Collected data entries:
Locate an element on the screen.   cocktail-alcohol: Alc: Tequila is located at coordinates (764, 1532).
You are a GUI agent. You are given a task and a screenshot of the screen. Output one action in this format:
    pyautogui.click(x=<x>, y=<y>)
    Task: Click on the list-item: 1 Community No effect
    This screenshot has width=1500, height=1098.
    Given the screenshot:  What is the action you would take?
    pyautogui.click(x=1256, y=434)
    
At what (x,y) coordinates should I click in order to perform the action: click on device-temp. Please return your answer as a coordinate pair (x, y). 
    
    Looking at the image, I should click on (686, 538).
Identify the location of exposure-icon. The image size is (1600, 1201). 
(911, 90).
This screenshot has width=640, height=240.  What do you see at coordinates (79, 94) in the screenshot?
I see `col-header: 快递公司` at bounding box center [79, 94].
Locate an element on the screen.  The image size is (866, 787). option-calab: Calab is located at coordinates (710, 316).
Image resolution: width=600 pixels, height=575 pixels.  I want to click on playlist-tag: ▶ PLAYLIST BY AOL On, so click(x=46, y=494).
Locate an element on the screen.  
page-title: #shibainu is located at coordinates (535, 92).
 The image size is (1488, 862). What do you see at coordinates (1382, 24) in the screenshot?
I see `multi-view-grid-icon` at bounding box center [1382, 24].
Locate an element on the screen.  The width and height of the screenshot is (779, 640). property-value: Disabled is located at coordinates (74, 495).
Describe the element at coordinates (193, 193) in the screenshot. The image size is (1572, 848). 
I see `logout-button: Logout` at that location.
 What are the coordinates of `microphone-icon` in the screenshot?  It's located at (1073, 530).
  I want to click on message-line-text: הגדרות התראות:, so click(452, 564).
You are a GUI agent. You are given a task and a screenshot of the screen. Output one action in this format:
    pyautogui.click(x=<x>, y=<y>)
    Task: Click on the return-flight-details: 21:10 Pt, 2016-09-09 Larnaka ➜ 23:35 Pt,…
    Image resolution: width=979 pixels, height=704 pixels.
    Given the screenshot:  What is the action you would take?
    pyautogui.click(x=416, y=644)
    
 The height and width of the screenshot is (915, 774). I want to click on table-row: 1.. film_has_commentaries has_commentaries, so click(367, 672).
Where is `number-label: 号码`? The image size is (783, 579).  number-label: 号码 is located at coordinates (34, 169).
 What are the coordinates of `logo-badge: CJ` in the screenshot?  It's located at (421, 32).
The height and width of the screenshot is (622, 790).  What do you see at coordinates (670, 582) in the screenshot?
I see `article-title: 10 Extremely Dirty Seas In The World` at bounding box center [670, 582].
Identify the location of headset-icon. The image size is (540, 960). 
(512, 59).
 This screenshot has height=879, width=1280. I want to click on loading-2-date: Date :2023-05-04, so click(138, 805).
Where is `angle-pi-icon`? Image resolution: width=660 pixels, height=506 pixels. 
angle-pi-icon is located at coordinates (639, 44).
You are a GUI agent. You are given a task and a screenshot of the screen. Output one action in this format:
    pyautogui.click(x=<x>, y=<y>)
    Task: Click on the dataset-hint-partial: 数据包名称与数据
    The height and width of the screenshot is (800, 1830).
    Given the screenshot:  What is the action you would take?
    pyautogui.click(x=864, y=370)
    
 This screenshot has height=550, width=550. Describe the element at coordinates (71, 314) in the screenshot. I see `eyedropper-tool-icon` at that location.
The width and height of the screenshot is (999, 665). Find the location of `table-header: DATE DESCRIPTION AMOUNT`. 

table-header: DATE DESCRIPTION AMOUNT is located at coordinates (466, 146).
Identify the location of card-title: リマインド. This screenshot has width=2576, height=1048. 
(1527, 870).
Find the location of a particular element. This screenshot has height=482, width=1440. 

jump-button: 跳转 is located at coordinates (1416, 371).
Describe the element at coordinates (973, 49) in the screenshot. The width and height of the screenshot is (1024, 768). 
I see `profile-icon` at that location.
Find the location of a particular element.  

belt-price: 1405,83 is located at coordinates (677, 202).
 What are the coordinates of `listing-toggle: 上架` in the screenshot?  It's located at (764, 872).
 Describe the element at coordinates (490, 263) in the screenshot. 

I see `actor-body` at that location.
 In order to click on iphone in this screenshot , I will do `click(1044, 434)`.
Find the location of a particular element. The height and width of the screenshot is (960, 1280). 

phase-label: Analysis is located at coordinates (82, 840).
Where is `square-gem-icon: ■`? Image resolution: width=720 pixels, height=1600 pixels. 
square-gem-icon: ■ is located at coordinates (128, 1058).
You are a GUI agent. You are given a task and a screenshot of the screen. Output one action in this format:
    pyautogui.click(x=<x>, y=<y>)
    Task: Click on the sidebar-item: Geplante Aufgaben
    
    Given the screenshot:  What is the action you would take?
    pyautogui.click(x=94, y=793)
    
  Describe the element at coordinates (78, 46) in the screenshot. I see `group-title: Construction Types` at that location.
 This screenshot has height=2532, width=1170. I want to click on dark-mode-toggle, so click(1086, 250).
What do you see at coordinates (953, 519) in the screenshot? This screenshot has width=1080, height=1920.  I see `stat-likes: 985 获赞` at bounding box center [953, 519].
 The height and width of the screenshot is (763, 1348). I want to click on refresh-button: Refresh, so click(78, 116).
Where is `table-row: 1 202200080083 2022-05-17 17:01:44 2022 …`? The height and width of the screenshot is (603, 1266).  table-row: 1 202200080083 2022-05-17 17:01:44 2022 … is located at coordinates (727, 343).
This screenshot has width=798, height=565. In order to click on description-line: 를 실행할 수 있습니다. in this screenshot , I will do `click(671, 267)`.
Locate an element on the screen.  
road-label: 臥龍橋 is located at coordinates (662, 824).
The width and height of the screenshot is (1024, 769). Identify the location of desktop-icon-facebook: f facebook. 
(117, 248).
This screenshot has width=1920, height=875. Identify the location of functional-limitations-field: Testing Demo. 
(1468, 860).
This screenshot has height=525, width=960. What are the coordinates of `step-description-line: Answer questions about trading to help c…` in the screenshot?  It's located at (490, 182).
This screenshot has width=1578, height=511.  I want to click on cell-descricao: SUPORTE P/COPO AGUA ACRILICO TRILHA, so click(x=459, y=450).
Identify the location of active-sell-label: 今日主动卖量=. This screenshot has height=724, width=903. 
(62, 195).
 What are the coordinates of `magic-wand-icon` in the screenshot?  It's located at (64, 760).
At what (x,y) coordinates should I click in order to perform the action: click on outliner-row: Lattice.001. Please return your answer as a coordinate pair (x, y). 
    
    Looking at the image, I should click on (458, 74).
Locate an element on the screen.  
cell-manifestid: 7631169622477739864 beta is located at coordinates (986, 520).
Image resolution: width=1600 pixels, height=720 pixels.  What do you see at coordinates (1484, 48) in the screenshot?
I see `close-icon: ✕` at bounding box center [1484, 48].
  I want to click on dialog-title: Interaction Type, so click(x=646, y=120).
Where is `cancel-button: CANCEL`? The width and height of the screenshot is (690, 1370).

| WHAT IS EXPECTED |
Set down verbatim the lines of the items from the line containing "Identify the location of headset-icon." through the line containing "angle-pi-icon is located", including both of those lines.

| PROBLEM SOLUTION |
Identify the location of headset-icon. The image size is (540, 960). 
(512, 59).
 This screenshot has height=879, width=1280. I want to click on loading-2-date: Date :2023-05-04, so click(138, 805).
Where is `angle-pi-icon`? Image resolution: width=660 pixels, height=506 pixels. 
angle-pi-icon is located at coordinates (639, 44).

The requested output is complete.